Data records:
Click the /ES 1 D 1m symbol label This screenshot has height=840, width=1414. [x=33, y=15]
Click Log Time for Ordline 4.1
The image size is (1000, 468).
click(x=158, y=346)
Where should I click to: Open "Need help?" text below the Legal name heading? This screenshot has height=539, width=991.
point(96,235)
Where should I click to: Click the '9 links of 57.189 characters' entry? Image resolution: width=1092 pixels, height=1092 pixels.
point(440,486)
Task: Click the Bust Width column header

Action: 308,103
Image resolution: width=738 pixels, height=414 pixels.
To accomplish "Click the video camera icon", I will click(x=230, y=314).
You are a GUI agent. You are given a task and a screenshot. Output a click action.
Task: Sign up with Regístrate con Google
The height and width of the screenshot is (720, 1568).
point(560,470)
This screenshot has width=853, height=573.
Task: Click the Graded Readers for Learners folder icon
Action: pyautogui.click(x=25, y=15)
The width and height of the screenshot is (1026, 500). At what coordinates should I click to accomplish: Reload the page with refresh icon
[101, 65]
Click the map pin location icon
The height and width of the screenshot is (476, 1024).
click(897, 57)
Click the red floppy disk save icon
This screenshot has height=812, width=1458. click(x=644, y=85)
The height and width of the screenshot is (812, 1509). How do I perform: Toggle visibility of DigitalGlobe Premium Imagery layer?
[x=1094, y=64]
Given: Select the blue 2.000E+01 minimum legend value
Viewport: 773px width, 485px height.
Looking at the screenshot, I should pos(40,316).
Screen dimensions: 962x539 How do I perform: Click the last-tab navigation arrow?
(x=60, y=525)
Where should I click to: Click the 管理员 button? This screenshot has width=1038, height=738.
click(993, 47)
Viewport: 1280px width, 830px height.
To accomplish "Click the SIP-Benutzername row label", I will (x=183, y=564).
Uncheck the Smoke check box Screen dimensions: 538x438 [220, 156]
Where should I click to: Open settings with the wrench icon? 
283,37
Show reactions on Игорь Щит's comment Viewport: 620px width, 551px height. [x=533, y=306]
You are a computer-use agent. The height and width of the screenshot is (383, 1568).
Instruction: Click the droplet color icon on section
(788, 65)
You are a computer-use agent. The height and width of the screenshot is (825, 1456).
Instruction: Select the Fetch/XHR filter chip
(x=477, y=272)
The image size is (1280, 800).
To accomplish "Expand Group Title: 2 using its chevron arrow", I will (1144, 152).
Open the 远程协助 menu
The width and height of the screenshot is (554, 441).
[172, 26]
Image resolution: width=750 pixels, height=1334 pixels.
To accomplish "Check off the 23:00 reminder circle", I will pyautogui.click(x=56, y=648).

Description of the task:
All lines from the one containing "is (825, 1456)." to the last line of the material above must be copied exactly, and only those.

Result of the task:
You are a computer-use agent. The height and width of the screenshot is (825, 1456).
Instruction: Select the Fetch/XHR filter chip
(x=477, y=272)
The image size is (1280, 800).
To accomplish "Expand Group Title: 2 using its chevron arrow", I will (1144, 152).
Open the 远程协助 menu
The width and height of the screenshot is (554, 441).
[172, 26]
Image resolution: width=750 pixels, height=1334 pixels.
To accomplish "Check off the 23:00 reminder circle", I will pyautogui.click(x=56, y=648).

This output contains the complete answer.